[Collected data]
* * *
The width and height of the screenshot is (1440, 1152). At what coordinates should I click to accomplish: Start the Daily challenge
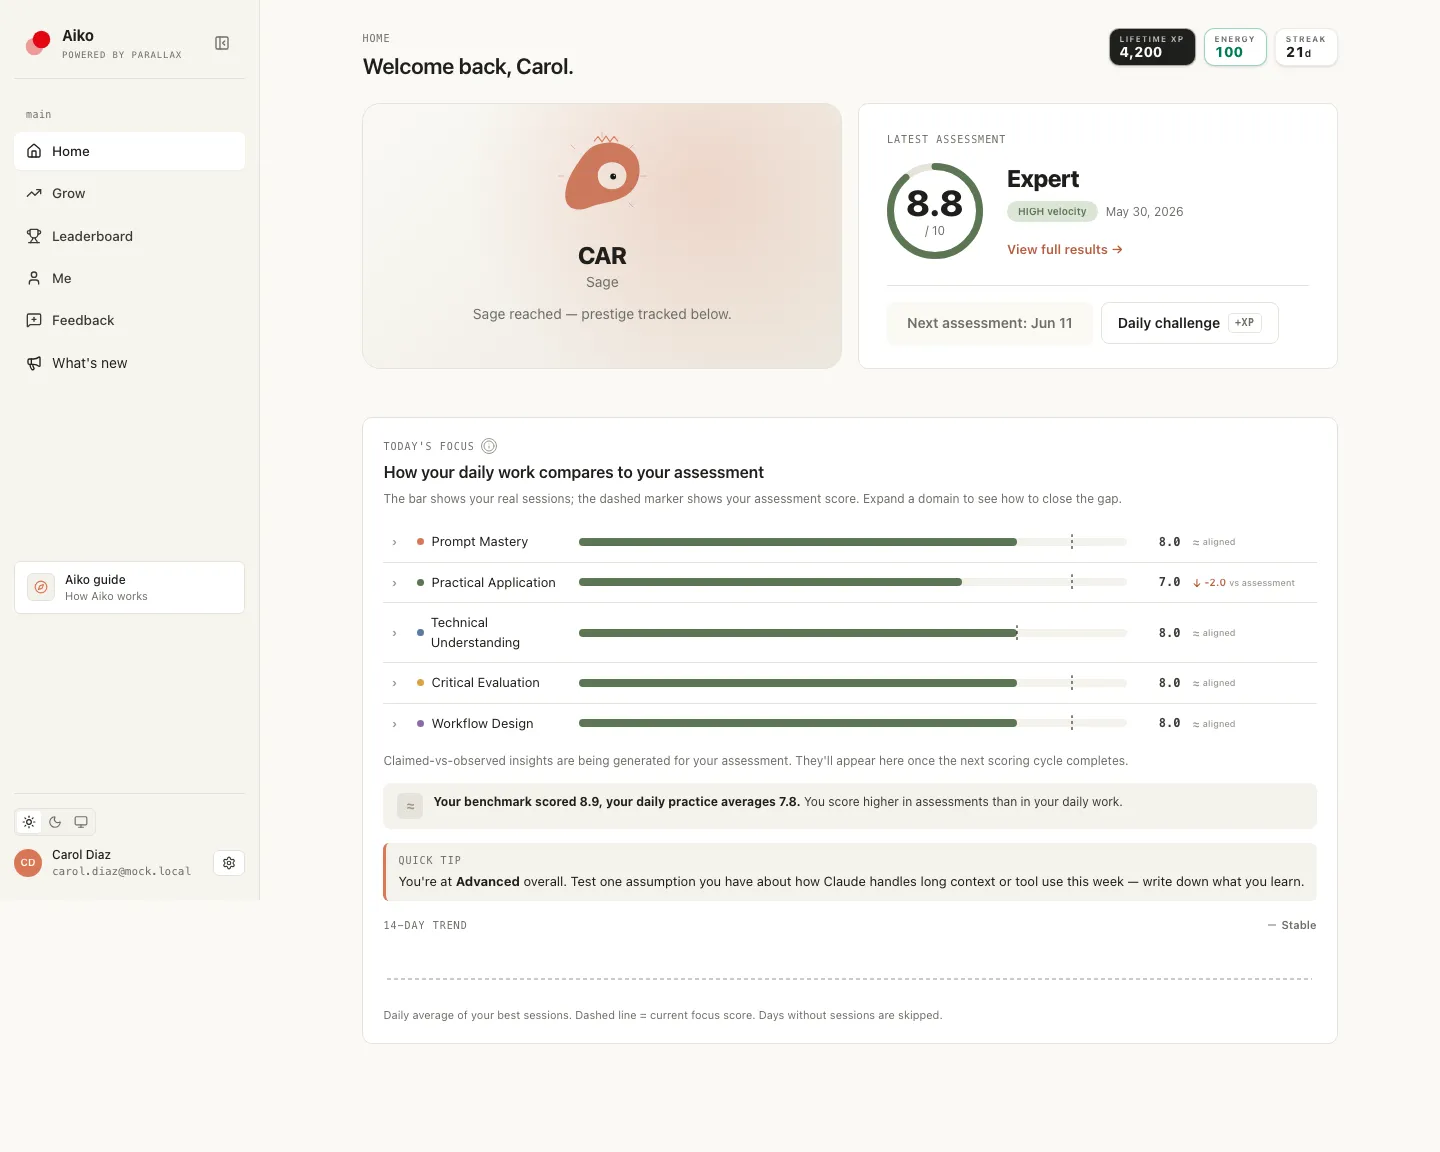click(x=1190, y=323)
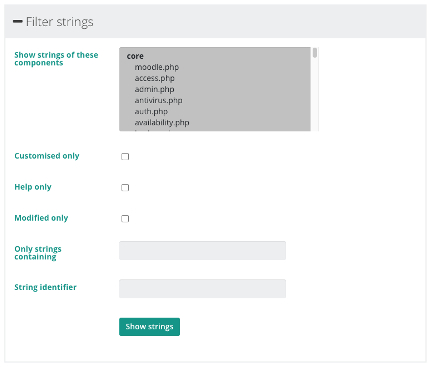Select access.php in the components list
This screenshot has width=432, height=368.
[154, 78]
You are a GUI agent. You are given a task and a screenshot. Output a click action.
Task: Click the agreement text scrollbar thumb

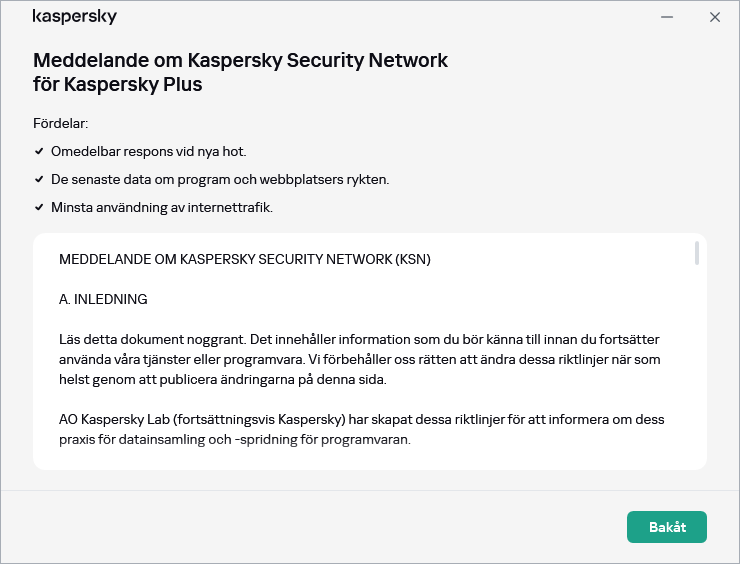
* * *
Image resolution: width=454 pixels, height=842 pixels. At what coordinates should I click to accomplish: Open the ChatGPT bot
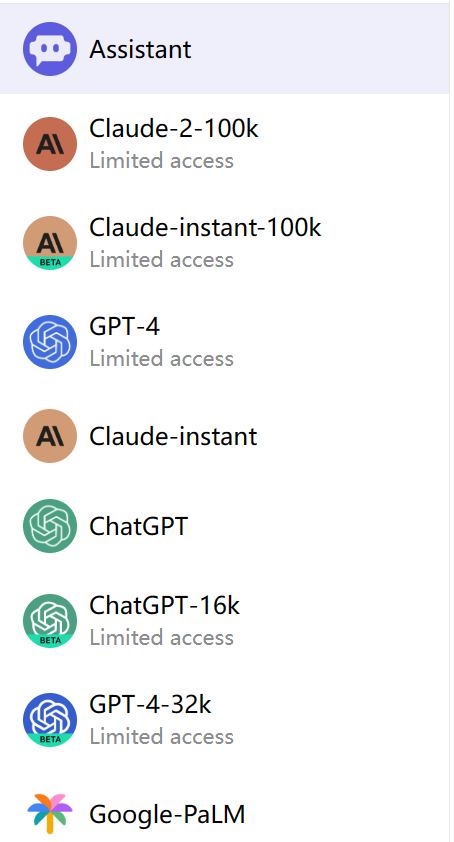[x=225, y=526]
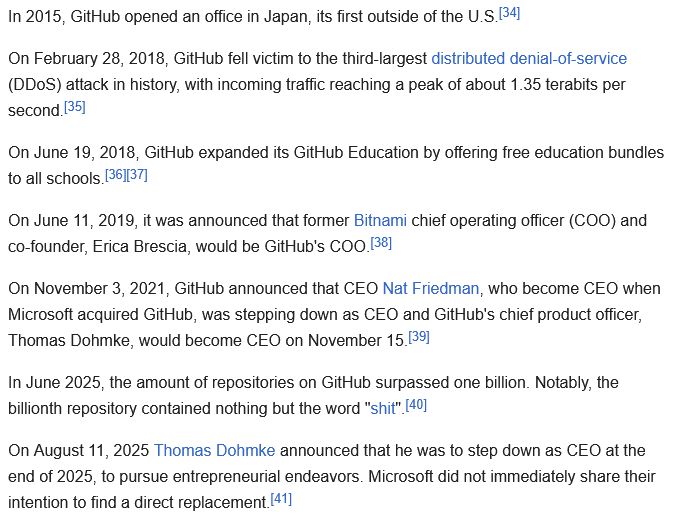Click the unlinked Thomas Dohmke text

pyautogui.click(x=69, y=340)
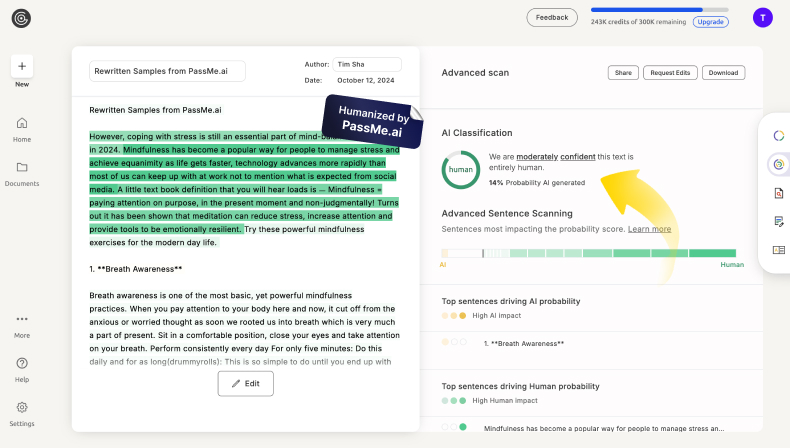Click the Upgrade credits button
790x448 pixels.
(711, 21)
* * *
Above are the records; from them, give again exactly the lines from the one containing "You are a GUI" through the one containing "Task: Click the", both included.

* Result for this exercise:
You are a GUI agent. You are given a task and a screenshot. Output a click action.
Task: Click the agreement text scrollbar thumb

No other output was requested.